Background: Readmission rates for traditional Medicare at the hospital were 13.4% and 12.5% in 2019 and 2020, respectively, which are not within the desired readmission rates. To improve patient outcomes, reduce readmission rates, and ensure financial viability, the hospital embarked on a pilot project in October 2020 that targeted patients who meet the following criteria: discharge to home who are not on hospice services; at highest risk of readmissions based on readmission scores; diagnoses of acute myocardial infarction, acute and chronic congestive heart failure, pneumonia, and chronic obstructive pulmonary disease; and certain insurance coverage with Medicare.
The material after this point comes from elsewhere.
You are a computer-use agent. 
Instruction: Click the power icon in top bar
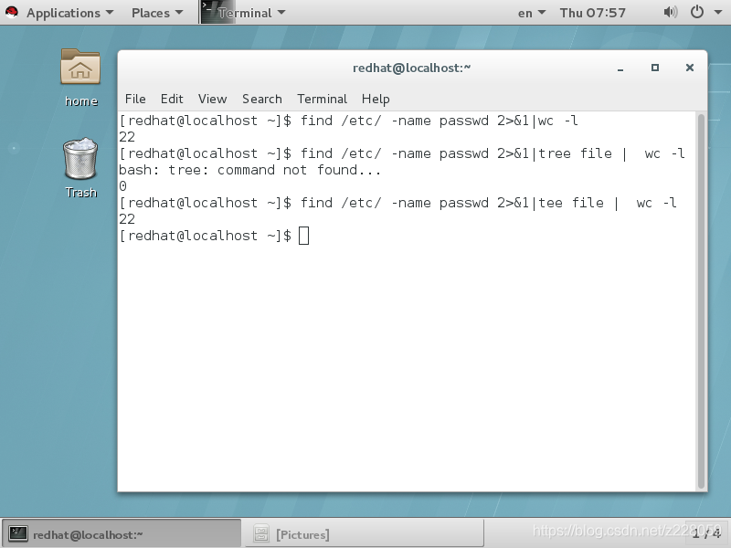pos(697,12)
Purpose: This outpatient care coordination pilot project provided patient assistance within 24-72 hours after discharge. The project ensured the care plan on discharge outlined in the after-visit summary is followed through for continuity of care. The plan of care may include a) follow-up appointments with primary care physician (PCP) and/or specialists; b) medication compliance and/or problems encountered on new prescriptions; c) home health and/or palliative care services as ordered; d) durable medical equipment and supplies are available as ordered; e) education on
disease process, medications’ indications, and side effects; f) provide PCP and specialists referrals as needed; and g) other health care needs.

Methods: Discharged patients are telephoned using structured interview questions to elicit patient needs or gaps in knowledge or care. These are then coordinated with departments and/or entities within and outside the hospital system to meet patient needs. These interventions reduced emergency room visits leading to readmissions.
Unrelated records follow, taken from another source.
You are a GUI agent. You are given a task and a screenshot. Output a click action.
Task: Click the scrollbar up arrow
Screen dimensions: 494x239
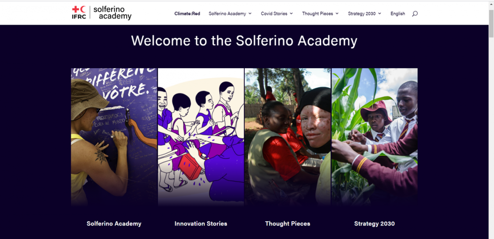point(491,3)
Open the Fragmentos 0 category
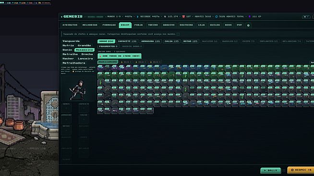 109,47
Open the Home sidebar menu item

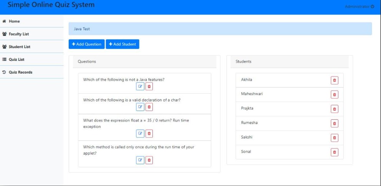click(x=15, y=21)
Results: After five months of implementing the pilot project from October 2020 to February 2021, the pilot readmission rate was 5.14%. Compared to the hospital’s traditional Medicare readmission rate of 12.78% for the same period, the pilot project’s readmission rate was lower by 7.64%.

Evaluation/outcome: With the sustained positive outcomes, the pilot project was developed to become a permanent department of the hospital. Effective care coordination has shown improved patient outcomes and reduced readmission rates while ensuring the financial sustainability of the hospital.